SEHENSWÜRDIGKEITEN IN BERLIN

  1. Neue Berliner Synagoge. Das Gebäude weist Spuren des neumaurischen Stils auf und wurde Mitte des 19. Jahrhunderts von dem Architekten Eduard Knoblauch erbaut. Es war die wichtigste und größte Synagoge Berlins mit Platz für bis zu 3.000 Personen. Es war bis 1938 das Zentrum des jüdischen Lebens in der deutschen Hauptstadt, als es in der Nacht der zerbrochenen Gläser vom Nazi-Mob angegriffen und schwer beschädigt wurde. Später wurde es im Zweiten Weltkrieg bombardiert und schwer beschädigt, fast am Rande der völligen Zerstörung, 1995 komplett wieder aufgebaut und in diesem Jahr als Centrum Judaicum mit einer Dauerausstellung zur Geschichte des Judaicums im Inneren eröffnet. Berlins jüdische Gebäude und Menschen.
  1. Holocaust-Opfer-Denkmal. Es wurde 2005 von deutschen Behörden zu Ehren der Juden eingeweiht und befindet sich ganz in der Nähe des Brandenburger Tors, ist also sichtbar und kein Ort, um Elend zu verstecken. Es umfasst eine Fläche von mehr als 19.000 Quadratmetern, die von einem Gitter bedeckt ist, auf dem sich 2.711 Inschriften oder Tafeln befinden.
  1. Platz Rosenstraße. Dies ist ein Platz mit einer Gruppe sehr schöner Statuen, die eine Gruppe von Frauen ehren, die mutig gegen die Nazis protestiert haben, um die Deportation ihrer jüdischen Ehemänner während des Zweiten Weltkriegs zu vermeiden. Nach einer Woche der Proteste erreichten die Frauen die Freilassung aller Gefangenen.
  1. Jüdischer Friedhof in Berlin. Die wichtigsten jüdischen Friedhöfe der Stadt sind: Mitte, in der Hamburger Straße; das in Prenzlauer, an der Schönhauser Allee; das ist aus Weißensee, in der Herbert-Baum-Straße; Adass Jisroel, Wittlicher Straße; und schließlich Heerstraße/Scholzplatz, an der Heerstraße. Alle -fünf- können besichtigt werden (Öffnungszeiten und Schließtage prüfen) und es ist ratsam, einen guten Führer oder eine Karte dabei zu haben.
  1. Stolperstein. Sie waren überall in Berlin zu finden und waren kleine Zementblöcke, die oben mit Bronzeplatten bedeckt waren und an den Türen vieler Berliner Häuser angebracht waren, aus denen Juden in die Todeslager gingen. Sie enthalten Vor- und Nachnamen, Geburtsorte und -daten sowie mögliche Mord- oder Todesorte während des Holocaust.

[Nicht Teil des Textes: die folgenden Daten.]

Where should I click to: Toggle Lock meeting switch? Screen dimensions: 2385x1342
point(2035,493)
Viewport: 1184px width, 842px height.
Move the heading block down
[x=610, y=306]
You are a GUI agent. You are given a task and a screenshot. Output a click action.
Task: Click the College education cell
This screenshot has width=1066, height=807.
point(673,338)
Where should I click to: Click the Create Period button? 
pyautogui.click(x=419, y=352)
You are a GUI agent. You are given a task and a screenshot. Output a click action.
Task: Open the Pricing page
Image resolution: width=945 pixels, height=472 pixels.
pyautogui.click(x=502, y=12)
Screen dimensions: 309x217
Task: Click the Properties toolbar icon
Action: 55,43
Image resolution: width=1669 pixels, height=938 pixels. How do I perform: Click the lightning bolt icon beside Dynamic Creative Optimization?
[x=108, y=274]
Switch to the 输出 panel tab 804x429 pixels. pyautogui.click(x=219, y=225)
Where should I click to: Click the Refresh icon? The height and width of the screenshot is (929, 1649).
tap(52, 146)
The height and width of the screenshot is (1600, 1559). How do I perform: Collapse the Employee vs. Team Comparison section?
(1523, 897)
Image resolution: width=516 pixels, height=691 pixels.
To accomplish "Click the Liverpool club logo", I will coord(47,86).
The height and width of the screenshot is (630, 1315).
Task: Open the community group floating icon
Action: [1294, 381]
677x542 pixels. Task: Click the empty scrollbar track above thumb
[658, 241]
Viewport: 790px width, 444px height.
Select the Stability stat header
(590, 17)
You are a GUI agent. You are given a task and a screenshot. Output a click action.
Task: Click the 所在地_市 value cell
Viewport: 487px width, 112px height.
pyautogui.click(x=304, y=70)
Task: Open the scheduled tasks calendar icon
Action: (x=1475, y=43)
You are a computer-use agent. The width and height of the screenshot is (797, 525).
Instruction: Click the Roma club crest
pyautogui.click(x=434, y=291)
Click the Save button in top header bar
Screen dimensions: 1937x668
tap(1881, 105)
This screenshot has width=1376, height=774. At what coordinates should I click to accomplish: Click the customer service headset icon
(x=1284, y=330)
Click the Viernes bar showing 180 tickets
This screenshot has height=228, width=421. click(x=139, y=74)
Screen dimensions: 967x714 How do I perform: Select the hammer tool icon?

  1. Das Otto-Weidt-Museum. Dies ist eines der merkwürdigsten und vielleicht am wenigsten bekannten Museen in Berlin. Darin wird über das Leben, Wirken und Wirken des deutschen Großunternehmers Otto Weidt berichtet, der vielen Juden in der deutschen Hauptstadt das Leben gerettet hat. Das Museum Blindenwerkstatt Otto Weidt erzählt die Geschichte von Otto Weidts Bürsten- und Besenwerkstatt und erzählt uns, was dort geschah, als der gute Otto im Zweiten Weltkrieg Dutzende von blinden und gehörlosen Juden beschäftigte und beherbergte, um der Auslieferung an bestimmte Konzentrations- und Vernichtungslager zu entgehen . .
  1. Wannsee-Museum. Dieser Ort ist eigentlich der Schoß, in dem der Holocaust stattfand und liegt am Stadtrand von Berlin. Hier, in diesem stattlichen, herrschaftlichen Haus, planten und „entwarfen“ die Naziführer die sogenannte „Endlösung“. Während des berühmten Treffens, bekannt als „Wannsee-Konferenz“, trafen 15 hochrangige Beamte der SS, der NSDAP (Nationalsozialistische Deutsche Arbeiterpartei) und verschiedener Ministerien relevante Entscheidungen über den endgültigen Plan, der den Holocaust ermöglichte.
  1. Anne-Frank-Zentrum. Dies ist eine Art kleines Museum, das die Geschichte des Mädchens Anne Frank erzählt, die für ihr Tagebuch berühmt ist, das sie während ihrer Gefangenschaft in Amsterdam schrieb, und ein grundlegendes Buch der Weltgeschichte ist. Die Franken waren deutscher Herkunft und Anas Vater Otto war der einzige Überlebende der gesamten Familie während des Holocaust, möglicherweise weil der Henker einmal zugab, dass er während des Ersten Weltkriegs als Soldat in der deutschen Armee gedient hatte. Soldaten und dies rettete ihn vor dem Tod.